Scan the records for lines with the word "Cookies", and copy every such line.

################

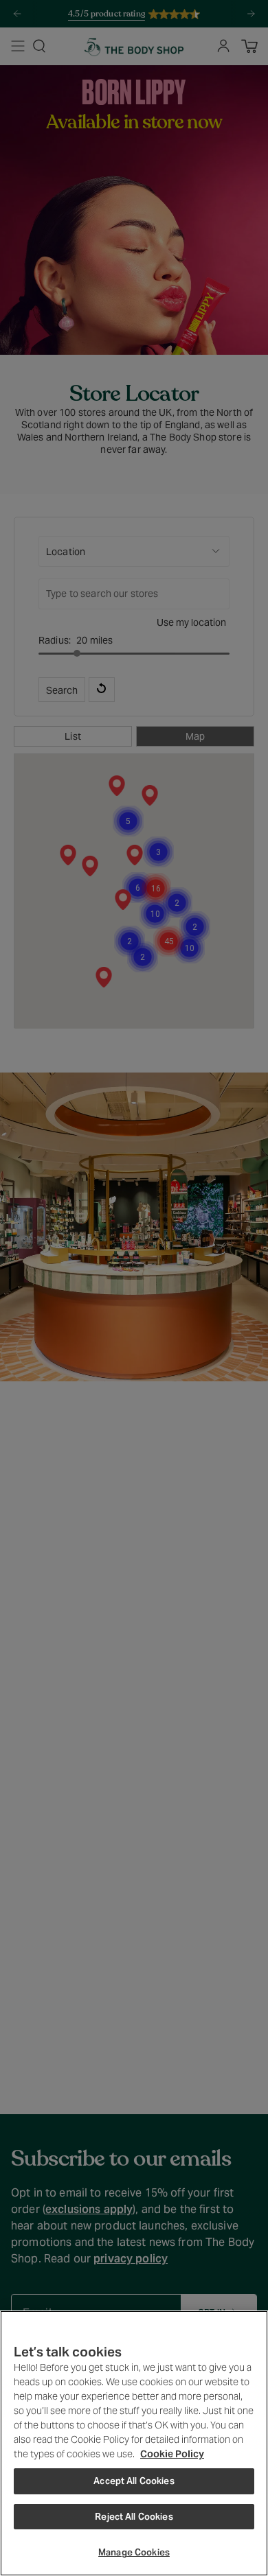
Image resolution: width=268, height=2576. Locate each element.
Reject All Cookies (133, 2516)
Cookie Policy (172, 2454)
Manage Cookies (134, 2552)
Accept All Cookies (133, 2481)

################

Solution to the exercise
Reject All Cookies (133, 2516)
Manage Cookies (134, 2552)
Accept All Cookies (133, 2481)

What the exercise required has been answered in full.